Wanita Ingin Itikaf, Haruskah Izin Suami?
Disebut itikaf dalam syariat karena tekun di masjid.
REPUBLIKA.CO.ID, JAKARTA -- Secara etimologi itikaf artinya berdiam diri, menahan diri dan ketekunan. Asy Syafi'i berkata dalam Sunan Harmalah bahwa itikaf adalah ketekunan seseorang melakukan sesuatu dan menahan diri padanya, baik ia berupa kebajikan maupun keburukan.
Disebut itikaf dalam syariat karena tekun di masjid. Secara syar'i itikaf adalah berdiam diri di dalam masjid oleh orang tertentu dengan niat tertentu.
Biasanya itikaf dilaksanakan di 10 hari terakhir bulan puasa Ramadhan. Saat ini, umat Islam memasuki masa akhir bulan puasa Ramadhan 2024 atau 1445 Hijriyah.
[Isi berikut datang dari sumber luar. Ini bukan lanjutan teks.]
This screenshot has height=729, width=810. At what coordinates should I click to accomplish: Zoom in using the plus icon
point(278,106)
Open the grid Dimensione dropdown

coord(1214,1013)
Imam An-Nawawi dalam kitab Al-Majmu Syarah Al Muhadzdzab tahqiq dan taliq Muhammad Najib Al Muthi'i menjelaskan tentang wanita yang telah memiliki suami jika ingin itikaf.
Asy-Syirazi berkata, "Tidak diperbolehkan bagi wanita untuk beritikaf tanpa izin suami karena kenikmatannya adalah milik suami maka tidak boleh dibatalkan tanpa seizinnya."
"Jika seorang wanita bernadzar itikaf dengan izin suami jika (tidak bergantung pada waktu tertentu) tidak boleh masuk ke dalamnya tanpa seizinnya karena itikaf tidak harus segera dikerjakan sedangkan hak suami harus segera dilaksanakan, maka hak suami harus didahulukan dari itikaf."
Jika nadzar berkaitan dengan masa tertentu...
"Jika nadzar berkaitan dengan masa tertentu maka boleh baginya masuk ke dalamnya tanpa seizin suami, karena ia waiib atasnya untuk mengerjakannya dengan izinnya."
Penjelasanya, telah dijelaskan wanita sah beritikaf, akan tetapi tidak diperbolehkan itikaf tanpa izin dari suami, seperti disebutkan oleh Al Mushannif.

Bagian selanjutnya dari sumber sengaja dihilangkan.